▸ **Problem to work on**
Go through the lines below. Copy those with "agent".

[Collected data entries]
===
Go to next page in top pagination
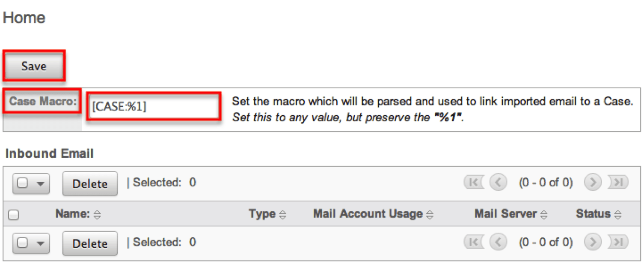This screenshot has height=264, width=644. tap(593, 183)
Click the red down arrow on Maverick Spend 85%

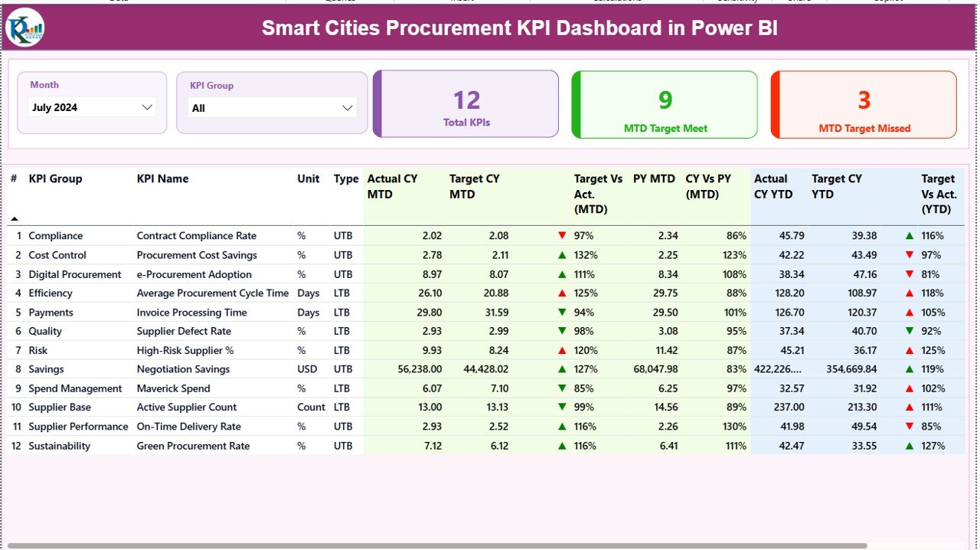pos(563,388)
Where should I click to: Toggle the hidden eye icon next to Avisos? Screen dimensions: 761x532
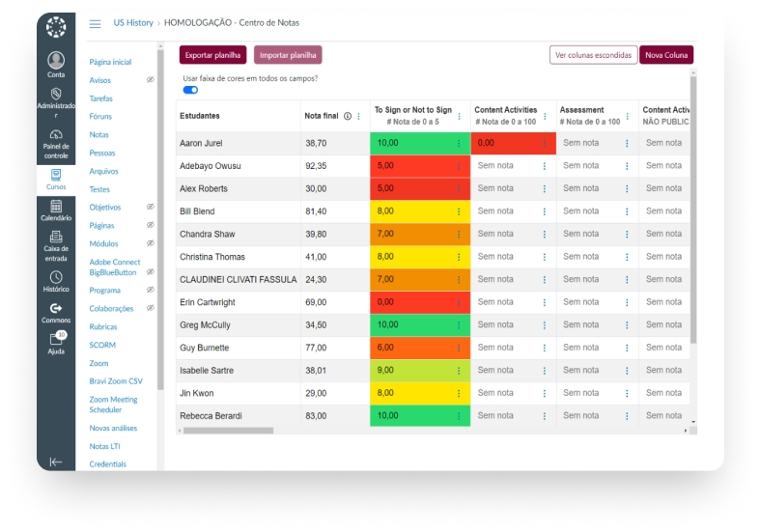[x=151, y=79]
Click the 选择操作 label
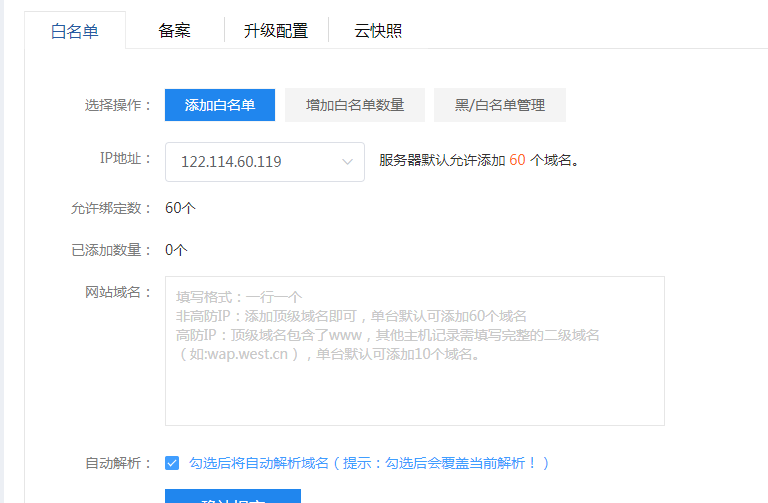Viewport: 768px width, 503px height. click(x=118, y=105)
===
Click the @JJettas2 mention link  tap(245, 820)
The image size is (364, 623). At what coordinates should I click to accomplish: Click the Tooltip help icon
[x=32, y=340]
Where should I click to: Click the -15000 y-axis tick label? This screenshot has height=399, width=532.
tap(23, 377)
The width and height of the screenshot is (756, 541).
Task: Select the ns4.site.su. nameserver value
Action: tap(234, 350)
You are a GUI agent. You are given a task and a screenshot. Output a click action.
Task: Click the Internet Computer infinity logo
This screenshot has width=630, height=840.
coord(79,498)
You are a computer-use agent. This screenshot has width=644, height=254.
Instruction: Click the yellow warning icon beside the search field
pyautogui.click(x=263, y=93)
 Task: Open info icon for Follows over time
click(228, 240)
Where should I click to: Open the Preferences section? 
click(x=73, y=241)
===
▸ **Output for this task**
You are a GUI agent. You are given a task and a screenshot. Output a click action.
You are a computer-use agent. This screenshot has width=644, height=254.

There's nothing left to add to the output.